= Aim of the task =
Look through the material below. Return exactly the lines from the one with "Instruction: Click the Войти button" through the one with "Given: Click the Higgsfield logo", both included.

═════ Dataset

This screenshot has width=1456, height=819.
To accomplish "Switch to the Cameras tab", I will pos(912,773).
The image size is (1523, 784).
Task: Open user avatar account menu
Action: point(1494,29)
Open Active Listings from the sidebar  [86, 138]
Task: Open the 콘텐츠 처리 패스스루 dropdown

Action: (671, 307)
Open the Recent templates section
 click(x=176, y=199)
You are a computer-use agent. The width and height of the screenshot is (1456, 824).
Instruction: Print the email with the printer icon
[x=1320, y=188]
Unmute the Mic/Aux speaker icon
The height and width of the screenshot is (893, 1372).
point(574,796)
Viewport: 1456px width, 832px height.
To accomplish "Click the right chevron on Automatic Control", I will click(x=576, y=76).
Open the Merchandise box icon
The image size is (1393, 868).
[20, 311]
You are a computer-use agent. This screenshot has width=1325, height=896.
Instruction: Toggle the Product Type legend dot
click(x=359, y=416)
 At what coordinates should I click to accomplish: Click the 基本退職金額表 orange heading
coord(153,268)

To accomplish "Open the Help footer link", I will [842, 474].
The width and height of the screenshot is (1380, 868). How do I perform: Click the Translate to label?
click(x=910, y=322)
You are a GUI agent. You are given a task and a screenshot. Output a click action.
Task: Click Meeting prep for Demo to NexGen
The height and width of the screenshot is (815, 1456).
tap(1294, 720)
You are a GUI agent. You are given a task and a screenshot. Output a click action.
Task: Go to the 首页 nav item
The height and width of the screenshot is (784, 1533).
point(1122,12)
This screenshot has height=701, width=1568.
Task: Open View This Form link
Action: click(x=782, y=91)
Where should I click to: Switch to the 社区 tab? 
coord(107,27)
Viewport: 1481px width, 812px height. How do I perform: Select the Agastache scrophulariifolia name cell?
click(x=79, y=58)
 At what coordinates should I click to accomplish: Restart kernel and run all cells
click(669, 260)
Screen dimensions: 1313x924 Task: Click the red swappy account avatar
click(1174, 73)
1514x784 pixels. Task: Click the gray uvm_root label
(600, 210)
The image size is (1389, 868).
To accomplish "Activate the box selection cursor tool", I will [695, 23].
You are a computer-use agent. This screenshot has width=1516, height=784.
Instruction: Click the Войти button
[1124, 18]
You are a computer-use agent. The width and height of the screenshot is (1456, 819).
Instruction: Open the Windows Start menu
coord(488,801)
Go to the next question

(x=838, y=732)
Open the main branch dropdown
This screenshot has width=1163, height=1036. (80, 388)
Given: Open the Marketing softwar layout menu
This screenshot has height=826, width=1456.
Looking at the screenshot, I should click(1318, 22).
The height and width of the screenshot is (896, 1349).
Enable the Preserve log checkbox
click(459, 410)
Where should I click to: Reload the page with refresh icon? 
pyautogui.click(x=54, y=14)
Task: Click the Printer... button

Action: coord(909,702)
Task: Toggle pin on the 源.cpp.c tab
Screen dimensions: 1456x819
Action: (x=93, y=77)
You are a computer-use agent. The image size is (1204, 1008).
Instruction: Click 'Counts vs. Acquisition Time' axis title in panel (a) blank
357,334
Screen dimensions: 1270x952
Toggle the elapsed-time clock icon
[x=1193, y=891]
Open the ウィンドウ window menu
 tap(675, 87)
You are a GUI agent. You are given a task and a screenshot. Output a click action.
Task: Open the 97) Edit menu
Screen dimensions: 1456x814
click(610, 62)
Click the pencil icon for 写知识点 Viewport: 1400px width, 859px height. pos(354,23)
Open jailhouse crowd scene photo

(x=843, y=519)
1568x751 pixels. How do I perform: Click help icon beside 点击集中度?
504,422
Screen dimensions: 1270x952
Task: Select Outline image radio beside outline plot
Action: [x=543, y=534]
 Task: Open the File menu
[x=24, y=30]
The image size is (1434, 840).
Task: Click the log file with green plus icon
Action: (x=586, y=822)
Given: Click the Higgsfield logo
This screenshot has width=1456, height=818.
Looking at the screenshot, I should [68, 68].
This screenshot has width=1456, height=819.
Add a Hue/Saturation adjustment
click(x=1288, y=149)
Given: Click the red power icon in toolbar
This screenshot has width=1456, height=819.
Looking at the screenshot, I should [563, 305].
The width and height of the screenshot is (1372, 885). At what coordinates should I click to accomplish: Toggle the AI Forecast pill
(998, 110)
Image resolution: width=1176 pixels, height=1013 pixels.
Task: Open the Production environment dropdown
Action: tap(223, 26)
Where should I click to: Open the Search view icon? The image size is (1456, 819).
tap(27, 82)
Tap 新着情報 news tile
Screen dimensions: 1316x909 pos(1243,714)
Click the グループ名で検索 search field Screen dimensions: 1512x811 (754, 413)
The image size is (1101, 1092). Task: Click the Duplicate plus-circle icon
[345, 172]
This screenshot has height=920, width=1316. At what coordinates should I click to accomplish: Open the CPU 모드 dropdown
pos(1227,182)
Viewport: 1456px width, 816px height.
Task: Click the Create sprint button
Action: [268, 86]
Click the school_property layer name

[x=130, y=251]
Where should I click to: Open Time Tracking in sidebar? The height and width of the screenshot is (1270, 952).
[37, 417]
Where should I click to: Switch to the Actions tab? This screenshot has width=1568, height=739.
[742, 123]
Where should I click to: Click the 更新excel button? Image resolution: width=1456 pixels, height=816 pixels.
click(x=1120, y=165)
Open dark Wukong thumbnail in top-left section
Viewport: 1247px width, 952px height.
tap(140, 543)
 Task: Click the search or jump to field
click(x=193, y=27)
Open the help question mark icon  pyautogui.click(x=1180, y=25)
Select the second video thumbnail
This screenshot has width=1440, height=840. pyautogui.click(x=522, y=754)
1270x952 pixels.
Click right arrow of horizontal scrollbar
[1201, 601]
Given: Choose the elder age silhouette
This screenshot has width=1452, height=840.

══════════

= Written reply =
Instruction: Click the Войти button
[1124, 18]
You are a computer-use agent. The width and height of the screenshot is (1456, 819).
Instruction: Open the Windows Start menu
coord(488,801)
Go to the next question

(x=838, y=732)
Open the main branch dropdown
This screenshot has width=1163, height=1036. (80, 388)
Given: Open the Marketing softwar layout menu
This screenshot has height=826, width=1456.
Looking at the screenshot, I should click(1318, 22).
The height and width of the screenshot is (896, 1349).
Enable the Preserve log checkbox
click(459, 410)
Where should I click to: Reload the page with refresh icon? 
pyautogui.click(x=54, y=14)
Task: Click the Printer... button

Action: coord(909,702)
Task: Toggle pin on the 源.cpp.c tab
Screen dimensions: 1456x819
Action: (x=93, y=77)
You are a computer-use agent. The image size is (1204, 1008).
Instruction: Click 'Counts vs. Acquisition Time' axis title in panel (a) blank
357,334
Screen dimensions: 1270x952
Toggle the elapsed-time clock icon
[x=1193, y=891]
Open the ウィンドウ window menu
 tap(675, 87)
You are a GUI agent. You are given a task and a screenshot. Output a click action.
Task: Open the 97) Edit menu
Screen dimensions: 1456x814
click(610, 62)
Click the pencil icon for 写知识点 Viewport: 1400px width, 859px height. pos(354,23)
Open jailhouse crowd scene photo

(x=843, y=519)
1568x751 pixels. How do I perform: Click help icon beside 点击集中度?
504,422
Screen dimensions: 1270x952
Task: Select Outline image radio beside outline plot
Action: [x=543, y=534]
 Task: Open the File menu
[x=24, y=30]
The image size is (1434, 840).
Task: Click the log file with green plus icon
Action: (x=586, y=822)
Given: Click the Higgsfield logo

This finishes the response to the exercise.